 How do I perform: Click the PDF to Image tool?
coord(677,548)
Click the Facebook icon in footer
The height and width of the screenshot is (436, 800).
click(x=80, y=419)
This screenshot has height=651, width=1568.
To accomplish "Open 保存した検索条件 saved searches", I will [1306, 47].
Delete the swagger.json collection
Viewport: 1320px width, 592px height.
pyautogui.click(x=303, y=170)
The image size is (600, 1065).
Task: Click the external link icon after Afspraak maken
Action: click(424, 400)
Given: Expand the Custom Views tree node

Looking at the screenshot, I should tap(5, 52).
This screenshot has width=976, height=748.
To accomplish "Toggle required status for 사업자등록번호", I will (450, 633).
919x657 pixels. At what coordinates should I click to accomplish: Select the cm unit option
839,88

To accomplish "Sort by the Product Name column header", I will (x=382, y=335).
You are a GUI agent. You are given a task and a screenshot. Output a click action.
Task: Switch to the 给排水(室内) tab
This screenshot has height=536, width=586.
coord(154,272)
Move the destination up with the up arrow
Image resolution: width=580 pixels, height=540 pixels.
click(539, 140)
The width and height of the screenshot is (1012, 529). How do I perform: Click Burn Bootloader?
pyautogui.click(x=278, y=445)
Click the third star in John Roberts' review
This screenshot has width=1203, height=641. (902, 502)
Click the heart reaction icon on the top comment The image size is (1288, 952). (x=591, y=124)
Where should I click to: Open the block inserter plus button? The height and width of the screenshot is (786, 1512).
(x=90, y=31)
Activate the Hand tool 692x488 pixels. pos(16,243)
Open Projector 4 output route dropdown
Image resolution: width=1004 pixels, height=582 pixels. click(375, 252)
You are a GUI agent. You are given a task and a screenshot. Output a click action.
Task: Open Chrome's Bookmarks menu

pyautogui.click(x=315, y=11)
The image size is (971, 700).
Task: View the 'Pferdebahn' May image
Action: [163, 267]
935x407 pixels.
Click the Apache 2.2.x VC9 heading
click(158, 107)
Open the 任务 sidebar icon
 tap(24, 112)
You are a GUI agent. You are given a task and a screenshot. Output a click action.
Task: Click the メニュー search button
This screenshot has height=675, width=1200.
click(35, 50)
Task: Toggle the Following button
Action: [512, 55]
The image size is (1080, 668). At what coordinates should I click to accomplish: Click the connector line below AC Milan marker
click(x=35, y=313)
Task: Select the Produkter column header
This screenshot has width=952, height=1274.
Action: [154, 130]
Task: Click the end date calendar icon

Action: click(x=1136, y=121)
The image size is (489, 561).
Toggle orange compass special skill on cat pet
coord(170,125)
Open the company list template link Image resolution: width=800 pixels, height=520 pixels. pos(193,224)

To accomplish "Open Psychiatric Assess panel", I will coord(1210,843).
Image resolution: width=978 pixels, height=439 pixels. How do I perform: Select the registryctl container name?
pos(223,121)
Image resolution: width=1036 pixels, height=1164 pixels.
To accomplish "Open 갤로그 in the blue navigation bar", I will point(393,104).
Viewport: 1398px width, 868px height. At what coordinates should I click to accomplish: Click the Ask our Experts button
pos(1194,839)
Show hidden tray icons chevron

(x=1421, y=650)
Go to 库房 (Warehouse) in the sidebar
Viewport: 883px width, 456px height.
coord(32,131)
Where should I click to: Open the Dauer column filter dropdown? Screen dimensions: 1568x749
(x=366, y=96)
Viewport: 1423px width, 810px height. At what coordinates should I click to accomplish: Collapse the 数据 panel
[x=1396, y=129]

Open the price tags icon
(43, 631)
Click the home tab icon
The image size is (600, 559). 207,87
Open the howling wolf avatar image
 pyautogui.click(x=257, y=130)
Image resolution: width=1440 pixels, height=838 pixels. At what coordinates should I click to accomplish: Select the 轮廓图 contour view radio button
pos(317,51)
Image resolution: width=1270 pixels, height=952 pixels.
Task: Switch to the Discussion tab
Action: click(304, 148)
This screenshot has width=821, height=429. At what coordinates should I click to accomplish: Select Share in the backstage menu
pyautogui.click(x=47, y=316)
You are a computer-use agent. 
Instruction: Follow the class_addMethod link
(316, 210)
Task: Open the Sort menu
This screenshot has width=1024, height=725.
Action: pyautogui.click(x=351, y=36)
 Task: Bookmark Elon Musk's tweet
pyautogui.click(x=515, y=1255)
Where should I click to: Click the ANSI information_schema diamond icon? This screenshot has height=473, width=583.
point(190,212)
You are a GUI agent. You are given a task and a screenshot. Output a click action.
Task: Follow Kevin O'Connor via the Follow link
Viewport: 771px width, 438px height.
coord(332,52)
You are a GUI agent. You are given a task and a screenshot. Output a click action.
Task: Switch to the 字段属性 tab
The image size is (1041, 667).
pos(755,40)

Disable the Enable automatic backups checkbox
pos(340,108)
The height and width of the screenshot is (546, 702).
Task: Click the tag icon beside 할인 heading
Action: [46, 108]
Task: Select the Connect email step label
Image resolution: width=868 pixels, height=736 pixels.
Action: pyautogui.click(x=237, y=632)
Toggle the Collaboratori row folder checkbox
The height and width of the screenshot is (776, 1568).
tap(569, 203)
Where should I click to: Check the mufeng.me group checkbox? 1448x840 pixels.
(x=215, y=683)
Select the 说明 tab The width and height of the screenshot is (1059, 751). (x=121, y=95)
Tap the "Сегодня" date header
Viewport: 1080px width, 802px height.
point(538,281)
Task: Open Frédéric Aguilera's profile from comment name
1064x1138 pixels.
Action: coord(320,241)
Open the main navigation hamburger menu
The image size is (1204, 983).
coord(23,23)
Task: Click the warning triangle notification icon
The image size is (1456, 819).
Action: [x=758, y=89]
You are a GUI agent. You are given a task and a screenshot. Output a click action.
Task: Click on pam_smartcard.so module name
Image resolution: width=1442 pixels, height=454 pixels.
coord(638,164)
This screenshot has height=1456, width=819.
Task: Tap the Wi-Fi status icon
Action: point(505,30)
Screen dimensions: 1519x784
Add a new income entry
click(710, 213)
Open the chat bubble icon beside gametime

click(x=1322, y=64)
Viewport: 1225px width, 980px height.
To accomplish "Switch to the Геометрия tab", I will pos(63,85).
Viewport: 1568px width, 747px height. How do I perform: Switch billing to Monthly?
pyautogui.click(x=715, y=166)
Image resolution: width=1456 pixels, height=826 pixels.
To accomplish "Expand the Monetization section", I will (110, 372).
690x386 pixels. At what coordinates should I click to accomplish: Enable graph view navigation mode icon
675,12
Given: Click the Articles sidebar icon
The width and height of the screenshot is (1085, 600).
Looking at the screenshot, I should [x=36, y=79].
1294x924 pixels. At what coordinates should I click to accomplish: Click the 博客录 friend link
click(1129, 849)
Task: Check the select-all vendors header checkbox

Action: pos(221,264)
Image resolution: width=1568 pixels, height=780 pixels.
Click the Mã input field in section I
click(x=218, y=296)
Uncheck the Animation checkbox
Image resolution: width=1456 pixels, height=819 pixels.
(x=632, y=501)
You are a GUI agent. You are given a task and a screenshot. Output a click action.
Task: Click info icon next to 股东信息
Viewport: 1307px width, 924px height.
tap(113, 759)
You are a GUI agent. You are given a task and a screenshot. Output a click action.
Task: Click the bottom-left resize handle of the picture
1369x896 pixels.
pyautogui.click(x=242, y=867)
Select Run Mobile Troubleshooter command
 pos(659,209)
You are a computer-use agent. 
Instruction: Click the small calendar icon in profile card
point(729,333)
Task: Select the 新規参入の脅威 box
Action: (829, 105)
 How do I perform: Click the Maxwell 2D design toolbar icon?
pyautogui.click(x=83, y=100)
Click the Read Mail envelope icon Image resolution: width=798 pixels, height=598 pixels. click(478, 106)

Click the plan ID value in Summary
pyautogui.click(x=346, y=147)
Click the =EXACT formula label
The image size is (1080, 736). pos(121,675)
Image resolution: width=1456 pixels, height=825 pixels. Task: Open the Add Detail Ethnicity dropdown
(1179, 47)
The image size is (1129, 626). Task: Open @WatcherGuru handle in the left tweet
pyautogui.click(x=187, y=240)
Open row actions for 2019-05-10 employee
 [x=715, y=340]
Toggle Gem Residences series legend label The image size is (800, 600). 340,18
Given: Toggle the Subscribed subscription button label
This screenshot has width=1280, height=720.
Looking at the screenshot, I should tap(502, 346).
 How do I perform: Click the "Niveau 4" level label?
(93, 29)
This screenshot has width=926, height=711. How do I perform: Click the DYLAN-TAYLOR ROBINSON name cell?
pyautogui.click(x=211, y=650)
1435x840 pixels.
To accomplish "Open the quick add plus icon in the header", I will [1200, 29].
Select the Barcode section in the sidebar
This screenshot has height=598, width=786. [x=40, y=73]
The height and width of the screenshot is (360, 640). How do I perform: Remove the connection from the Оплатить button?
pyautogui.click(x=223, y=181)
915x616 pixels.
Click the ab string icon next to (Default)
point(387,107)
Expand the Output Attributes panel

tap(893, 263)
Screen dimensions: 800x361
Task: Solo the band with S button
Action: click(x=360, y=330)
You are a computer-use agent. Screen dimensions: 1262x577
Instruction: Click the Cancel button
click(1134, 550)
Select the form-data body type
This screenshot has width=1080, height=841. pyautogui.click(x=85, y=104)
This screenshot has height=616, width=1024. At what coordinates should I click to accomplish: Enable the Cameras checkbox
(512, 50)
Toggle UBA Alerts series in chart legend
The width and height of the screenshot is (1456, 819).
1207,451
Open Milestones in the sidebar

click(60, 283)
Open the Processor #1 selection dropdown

What to produce:
Copy out verbatim the rows above, from the line with "will (x=382, y=335)." to the line with "click(539, 140)", including both of those lines.

Task output:
To accomplish "Sort by the Product Name column header", I will (x=382, y=335).
You are a GUI agent. You are given a task and a screenshot. Output a click action.
Task: Switch to the 给排水(室内) tab
This screenshot has height=536, width=586.
coord(154,272)
Move the destination up with the up arrow
Image resolution: width=580 pixels, height=540 pixels.
click(539, 140)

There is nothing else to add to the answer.